■ **TUGAS**:
1 – Menurut teks tentang bantuan udara di Gaza, ke rumah sakit mana para korban dibawa?
2 – Tuliskan ulang tanpa perubahan bagian teks tentang bantuan udara di Gaza, mulai dari "Seorang saksi dari" sampai "itu kepada AFP.".

■ **TEKS YANG DIBERIKAN**:

********************

Loading...
HAM
Penulis: Sabar Subekti 12:07 WIB | Senin, 11 Maret 2024

Lima Warga Gaza Tewas Akibat Bantuan Kemanusiaan Yang Dijatuhkan dari Udara

Paket jatuh ke arah Gaza utara, setelah dijatuhkan dari pesawat militer, di tengah konflik yang sedang berlangsung antara Israel dan kelompok Palestina Hamas, seperti yang terlihat dari perbatasan Israel dengan Gaza di Israel selatan 7 Maret 2024. (Foto: Reuters)

JALUR GAZA, SATUHARAPAN.COM-Seorang petugas medis di rumah sakit terbesar di Gaza mengatakan pada hari Jumat (8/3) bahwa pengiriman udara bantuan kemanusiaan di utara wilayah Palestina menewaskan lima orang dan melukai 10 lainnya.

Para korban dibawa ke rumah sakit Al-Shifa di Kota Gaza, kata kepala perawat ruang gawat darurat, Mohammed al-Sheikh, kepada AFP. Sheikh mengatakan serangan udara mematikan itu terjadi di utara kamp pengungsi pesisir Al-Shati.

Seorang saksi dari kamp mengatakan kepada AFP bahwa dia dan saudaranya mengikuti bantuan dengan parasut dengan harapan mendapatkan “sekantong tepung.”

“Lalu tiba-tiba parasutnya tidak terbuka dan jatuh seperti roket ke atap salah satu rumah,” kata Mohammed al-Ghoul. “Sepuluh menit kemudian saya melihat orang-orang memindahkan tiga orang syuhada dan lainnya yang terluka, yang tinggal di atap rumah tempat paket bantuan jatuh,” kata pria berusia 50 tahun itu kepada AFP.

Amerika Serikat dan Yordania termasuk di antara negara-negara yang melakukan pengiriman bantuan kemanusiaan dari udara di Gaza utara, di mana ratusan ribu orang menghadapi kondisi yang mengerikan setelah lebih dari lima bulan perang.

Mengacu pada lima orang yang tewas pada hari Jumat (8/3), kantor media pemerintah di Gaza yang dikuasai Hamas mengatakan bahwa kiriman udara “sia-sia” dan “bukan cara terbaik bagi bantuan untuk masuk.”

********************

[Butir dari sumber data]

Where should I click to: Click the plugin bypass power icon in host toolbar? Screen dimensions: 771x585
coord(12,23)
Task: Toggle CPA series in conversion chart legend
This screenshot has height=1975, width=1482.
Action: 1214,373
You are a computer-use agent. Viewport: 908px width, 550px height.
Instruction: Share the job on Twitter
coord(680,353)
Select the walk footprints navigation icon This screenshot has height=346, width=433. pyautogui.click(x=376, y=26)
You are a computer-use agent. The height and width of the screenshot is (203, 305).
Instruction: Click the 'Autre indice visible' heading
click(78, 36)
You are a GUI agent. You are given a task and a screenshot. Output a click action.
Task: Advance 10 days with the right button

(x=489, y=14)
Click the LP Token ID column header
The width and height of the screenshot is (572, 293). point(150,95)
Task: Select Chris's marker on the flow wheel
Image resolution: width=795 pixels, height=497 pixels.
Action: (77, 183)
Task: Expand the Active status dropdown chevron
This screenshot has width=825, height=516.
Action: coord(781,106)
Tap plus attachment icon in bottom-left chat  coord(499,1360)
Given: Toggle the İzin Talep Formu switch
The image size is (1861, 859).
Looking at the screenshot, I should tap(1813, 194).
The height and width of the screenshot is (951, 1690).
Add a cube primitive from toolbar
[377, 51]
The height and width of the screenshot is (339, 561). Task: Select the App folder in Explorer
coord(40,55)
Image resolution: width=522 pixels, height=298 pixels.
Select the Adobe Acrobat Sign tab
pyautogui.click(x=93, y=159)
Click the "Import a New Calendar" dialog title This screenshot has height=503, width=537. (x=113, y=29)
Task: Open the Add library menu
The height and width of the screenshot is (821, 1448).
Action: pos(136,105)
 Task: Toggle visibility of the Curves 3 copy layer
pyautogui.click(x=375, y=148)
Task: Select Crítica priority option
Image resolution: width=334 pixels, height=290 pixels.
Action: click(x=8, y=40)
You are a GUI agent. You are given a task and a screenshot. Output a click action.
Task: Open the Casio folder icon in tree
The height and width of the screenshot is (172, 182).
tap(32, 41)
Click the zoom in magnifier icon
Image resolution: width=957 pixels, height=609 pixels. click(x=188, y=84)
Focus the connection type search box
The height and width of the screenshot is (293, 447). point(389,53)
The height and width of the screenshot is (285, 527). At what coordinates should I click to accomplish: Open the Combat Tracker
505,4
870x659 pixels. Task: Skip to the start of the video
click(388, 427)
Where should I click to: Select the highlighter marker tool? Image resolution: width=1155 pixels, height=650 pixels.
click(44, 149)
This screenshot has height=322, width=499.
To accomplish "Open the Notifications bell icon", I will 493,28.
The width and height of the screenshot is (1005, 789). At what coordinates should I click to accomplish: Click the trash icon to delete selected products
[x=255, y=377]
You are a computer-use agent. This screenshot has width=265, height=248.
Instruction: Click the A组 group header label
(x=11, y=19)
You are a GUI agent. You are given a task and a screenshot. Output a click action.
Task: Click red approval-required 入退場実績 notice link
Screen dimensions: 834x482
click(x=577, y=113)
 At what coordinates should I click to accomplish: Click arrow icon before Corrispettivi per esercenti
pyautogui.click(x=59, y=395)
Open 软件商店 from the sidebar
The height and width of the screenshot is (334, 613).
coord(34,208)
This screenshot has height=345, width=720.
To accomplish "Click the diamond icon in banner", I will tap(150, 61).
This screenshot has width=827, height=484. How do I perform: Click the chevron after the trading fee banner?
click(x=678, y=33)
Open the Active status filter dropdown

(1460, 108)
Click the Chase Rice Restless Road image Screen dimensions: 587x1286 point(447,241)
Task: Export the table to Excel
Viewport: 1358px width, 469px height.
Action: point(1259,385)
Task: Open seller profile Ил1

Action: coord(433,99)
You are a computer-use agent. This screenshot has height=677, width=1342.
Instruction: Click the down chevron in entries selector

********************

■ **HASIL PENGERJAAN**:
1 – Ke rumah sakit Al-Shifa di Kota Gaza.

2 –
Seorang saksi dari kamp mengatakan kepada AFP bahwa dia dan saudaranya mengikuti bantuan dengan parasut dengan harapan mendapatkan “sekantong tepung.”

“Lalu tiba-tiba parasutnya tidak terbuka dan jatuh seperti roket ke atap salah satu rumah,” kata Mohammed al-Ghoul. “Sepuluh menit kemudian saya melihat orang-orang memindahkan tiga orang syuhada dan lainnya yang terluka, yang tinggal di atap rumah tempat paket bantuan jatuh,” kata pria berusia 50 tahun itu kepada AFP.